_Work required_:
Tally how many lines in the data hold the word "axis", and give the result with no other text.

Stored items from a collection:
+ + + + + + +
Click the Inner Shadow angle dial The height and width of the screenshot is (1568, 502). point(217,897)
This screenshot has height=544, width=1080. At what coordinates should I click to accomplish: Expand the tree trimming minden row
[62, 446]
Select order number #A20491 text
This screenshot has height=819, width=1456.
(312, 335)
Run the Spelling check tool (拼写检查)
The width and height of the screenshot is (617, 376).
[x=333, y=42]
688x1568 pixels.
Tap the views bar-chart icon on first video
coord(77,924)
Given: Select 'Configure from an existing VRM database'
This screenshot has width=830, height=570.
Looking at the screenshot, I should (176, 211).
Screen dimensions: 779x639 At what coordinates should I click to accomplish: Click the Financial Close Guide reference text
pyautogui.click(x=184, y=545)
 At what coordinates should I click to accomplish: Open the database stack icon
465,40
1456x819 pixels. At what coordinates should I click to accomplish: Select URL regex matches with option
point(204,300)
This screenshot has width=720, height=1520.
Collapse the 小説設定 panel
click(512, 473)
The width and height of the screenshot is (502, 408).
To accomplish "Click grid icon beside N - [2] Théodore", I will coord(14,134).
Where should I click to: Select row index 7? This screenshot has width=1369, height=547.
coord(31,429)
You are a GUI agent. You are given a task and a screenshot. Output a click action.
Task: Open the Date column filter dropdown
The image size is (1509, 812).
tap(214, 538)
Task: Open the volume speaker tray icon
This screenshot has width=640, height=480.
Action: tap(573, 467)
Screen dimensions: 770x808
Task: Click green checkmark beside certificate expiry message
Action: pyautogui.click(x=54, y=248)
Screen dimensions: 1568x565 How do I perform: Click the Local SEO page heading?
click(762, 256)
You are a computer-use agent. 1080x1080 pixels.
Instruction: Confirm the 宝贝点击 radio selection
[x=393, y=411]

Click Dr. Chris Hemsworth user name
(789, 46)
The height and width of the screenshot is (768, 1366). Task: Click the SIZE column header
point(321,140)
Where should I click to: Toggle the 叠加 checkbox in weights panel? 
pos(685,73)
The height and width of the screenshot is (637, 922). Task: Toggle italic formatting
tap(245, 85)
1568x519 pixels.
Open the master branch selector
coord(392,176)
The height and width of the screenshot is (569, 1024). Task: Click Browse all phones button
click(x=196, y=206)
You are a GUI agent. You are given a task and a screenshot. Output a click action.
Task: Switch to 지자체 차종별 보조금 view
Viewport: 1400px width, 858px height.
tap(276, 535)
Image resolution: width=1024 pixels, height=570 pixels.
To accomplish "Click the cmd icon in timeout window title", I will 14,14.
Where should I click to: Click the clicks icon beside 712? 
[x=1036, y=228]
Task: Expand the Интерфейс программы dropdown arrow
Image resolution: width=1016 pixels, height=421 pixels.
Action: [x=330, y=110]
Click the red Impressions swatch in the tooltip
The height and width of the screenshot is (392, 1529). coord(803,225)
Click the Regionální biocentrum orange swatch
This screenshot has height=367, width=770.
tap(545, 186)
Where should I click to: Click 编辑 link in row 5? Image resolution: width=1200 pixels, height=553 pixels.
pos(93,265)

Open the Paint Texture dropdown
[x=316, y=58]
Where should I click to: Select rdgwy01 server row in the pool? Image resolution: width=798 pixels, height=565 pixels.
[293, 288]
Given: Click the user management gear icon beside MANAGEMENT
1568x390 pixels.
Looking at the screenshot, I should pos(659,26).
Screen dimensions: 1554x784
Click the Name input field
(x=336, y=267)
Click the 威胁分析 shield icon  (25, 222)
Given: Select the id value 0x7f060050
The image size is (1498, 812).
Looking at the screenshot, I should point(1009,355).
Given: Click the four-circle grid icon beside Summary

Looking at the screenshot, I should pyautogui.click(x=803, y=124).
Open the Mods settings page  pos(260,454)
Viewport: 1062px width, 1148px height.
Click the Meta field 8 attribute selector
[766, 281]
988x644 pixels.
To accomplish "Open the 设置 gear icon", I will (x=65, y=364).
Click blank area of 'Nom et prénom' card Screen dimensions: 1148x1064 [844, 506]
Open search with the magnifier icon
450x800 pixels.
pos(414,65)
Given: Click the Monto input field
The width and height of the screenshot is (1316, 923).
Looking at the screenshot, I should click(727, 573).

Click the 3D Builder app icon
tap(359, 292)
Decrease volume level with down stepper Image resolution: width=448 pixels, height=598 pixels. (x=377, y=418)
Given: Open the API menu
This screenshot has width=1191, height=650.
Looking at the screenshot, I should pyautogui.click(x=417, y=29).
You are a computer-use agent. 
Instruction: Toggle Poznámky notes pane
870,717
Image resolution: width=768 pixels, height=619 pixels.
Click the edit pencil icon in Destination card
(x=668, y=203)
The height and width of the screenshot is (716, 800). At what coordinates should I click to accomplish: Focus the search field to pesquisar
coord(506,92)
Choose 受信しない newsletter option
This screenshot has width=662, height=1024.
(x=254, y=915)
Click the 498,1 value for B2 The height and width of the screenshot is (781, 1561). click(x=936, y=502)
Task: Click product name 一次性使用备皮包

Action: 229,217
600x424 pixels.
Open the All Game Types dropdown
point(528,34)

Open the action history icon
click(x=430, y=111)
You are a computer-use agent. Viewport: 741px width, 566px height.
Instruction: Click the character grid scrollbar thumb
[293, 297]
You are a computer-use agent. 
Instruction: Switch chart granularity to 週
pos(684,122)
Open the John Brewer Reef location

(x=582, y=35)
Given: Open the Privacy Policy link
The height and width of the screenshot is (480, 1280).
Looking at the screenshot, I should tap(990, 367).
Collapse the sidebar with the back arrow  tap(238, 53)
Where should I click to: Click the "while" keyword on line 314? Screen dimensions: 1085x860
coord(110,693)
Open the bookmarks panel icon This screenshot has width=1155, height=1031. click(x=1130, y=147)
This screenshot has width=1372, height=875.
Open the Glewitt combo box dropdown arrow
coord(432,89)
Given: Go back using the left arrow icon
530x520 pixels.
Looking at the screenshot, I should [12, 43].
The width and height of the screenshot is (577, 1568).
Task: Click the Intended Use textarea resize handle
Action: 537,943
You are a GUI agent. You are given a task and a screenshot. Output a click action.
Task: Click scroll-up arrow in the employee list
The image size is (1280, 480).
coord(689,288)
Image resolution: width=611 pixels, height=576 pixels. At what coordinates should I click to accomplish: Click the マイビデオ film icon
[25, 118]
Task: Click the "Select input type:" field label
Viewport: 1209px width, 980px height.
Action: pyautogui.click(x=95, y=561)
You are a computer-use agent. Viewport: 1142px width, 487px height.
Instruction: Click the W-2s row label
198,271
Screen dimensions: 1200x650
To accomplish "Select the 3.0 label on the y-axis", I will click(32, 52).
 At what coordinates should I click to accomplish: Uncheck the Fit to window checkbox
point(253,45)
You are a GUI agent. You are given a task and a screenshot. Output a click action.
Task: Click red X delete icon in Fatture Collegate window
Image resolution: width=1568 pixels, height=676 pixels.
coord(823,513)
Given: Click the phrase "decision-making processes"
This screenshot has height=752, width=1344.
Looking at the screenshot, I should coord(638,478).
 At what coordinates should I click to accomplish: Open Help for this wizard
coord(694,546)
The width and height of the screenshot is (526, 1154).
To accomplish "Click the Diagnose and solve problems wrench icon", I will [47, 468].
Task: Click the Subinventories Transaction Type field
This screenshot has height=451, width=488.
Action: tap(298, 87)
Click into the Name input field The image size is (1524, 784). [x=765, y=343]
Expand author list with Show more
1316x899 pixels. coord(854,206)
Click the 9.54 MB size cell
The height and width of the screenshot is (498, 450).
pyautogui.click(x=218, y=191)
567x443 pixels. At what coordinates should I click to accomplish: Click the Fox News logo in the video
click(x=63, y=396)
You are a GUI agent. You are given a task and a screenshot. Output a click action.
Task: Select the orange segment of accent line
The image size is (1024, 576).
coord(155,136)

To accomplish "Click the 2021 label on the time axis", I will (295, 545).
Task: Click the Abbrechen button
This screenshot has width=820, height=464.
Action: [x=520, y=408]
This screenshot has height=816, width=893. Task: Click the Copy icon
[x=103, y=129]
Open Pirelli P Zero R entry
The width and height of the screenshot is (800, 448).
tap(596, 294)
+ + + + + + +
_Response_:
2